Boy, someone should write all this down in a book!

SD-M

about 14 years ago

I always (always as in I've lived here, like, two years) heard that Minnesota Point is the worlds longest NATURAL sandbar, which made me speculate that there must be a longer man made sandbar somewhere.  If I had to take a guess it's part of that giant palm tree shaped land mass creation thing in Dubai.  Clearly I've been mulling this one over far too hard.

Lithis

about 14 years ago

Awesome, Tony. Thanks!

Does anyone know where Park Point ends? Is Sky Harbor Airport in Park Point? I checked some of the city's planning and precinct maps, but they indicated that all of the point was Park Point.

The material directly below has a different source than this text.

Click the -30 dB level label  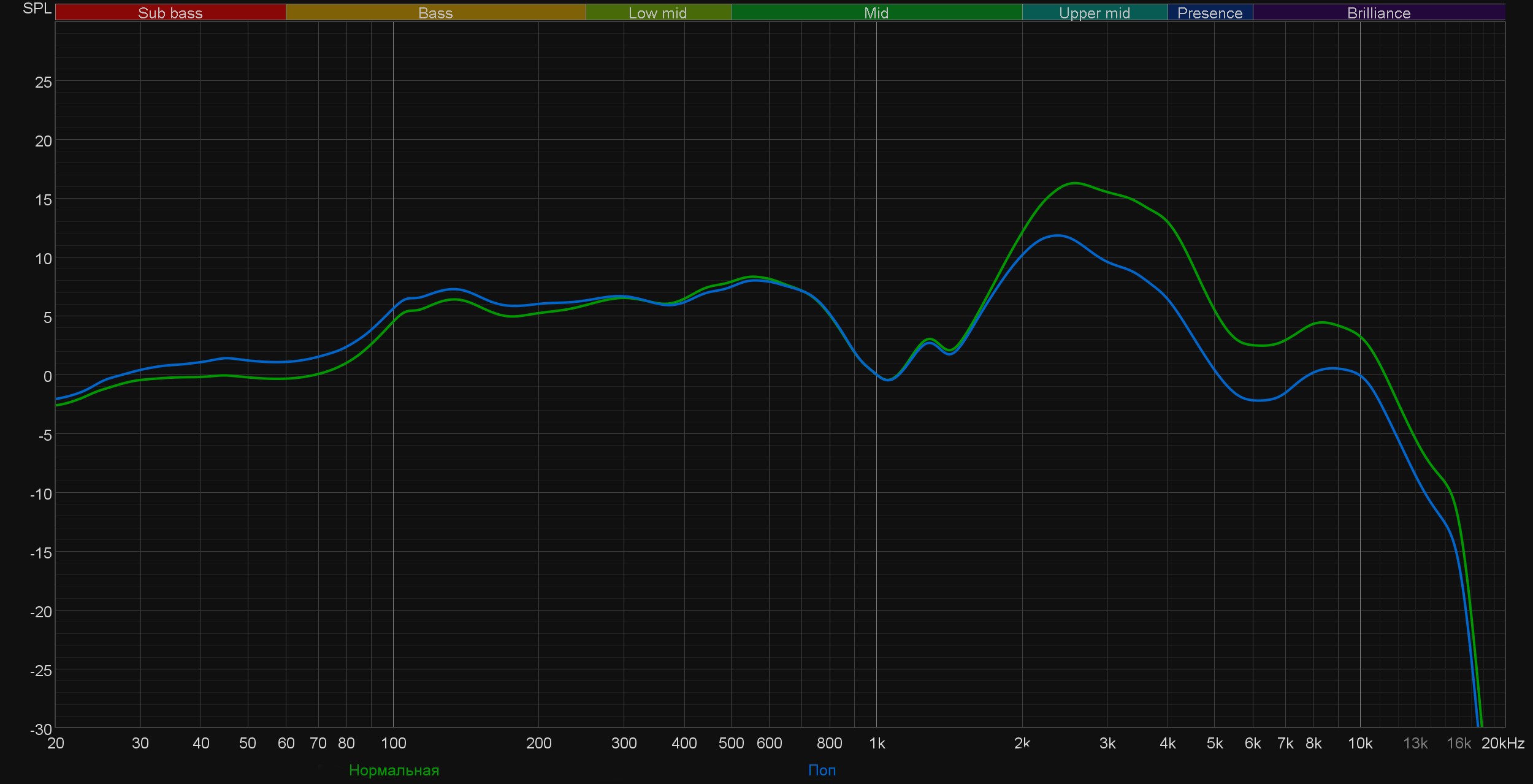point(40,729)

In a less-related vein, I recently noticed that there are a couple of Duluth piers that end in Wisconsin. One is south of Raleigh Street at the end of S. 59th Avenue W. The other is Spirit Lake Marina at the end of Spring Street in Riverside. These can be best seen on the zoning types map. Someone should build a liquor store at the end of S. 59th Avenue W.

Eric

about 14 years ago

SD-M, as Lithis noted earlier, neither Minnesota Point nor the combination of Minnesota and Wisconsin Points are the longest sandbar in the world.  There are dozens if not hundreds of sand bars located in saltwater environments around the world that are much, much longer.

I'm the guy responsible for the Vista tour narration's statement that Minnesota Point is the world's second longest freshwater sand bar / baymouth sand bar / etc.  When I did the research behind that statement almost a decade ago I was studying geography and geology at the Main U and had a lot of knowledge relevant to the topic fresh in my head; much of that has faded today.  I believe I did a decently extensive search and could only find one freshwater bar longer than Minnesota Point.  I vaguely recall that the 'longest' honor went to a freshwater baymouth bar somewhere in Russia or perhaps the former USSR, however a half-hour deployment of google has yielded no good leads so far.

Eric

about 14 years ago

I left out the word 'natural' in the first paragraph in that last post.  As Lithis said, there are many -natural- bars longer than MN Point or the MN-WI Points complex.

W.T.F

about 14 years ago

As mentioned above it is a spit not a sandbar.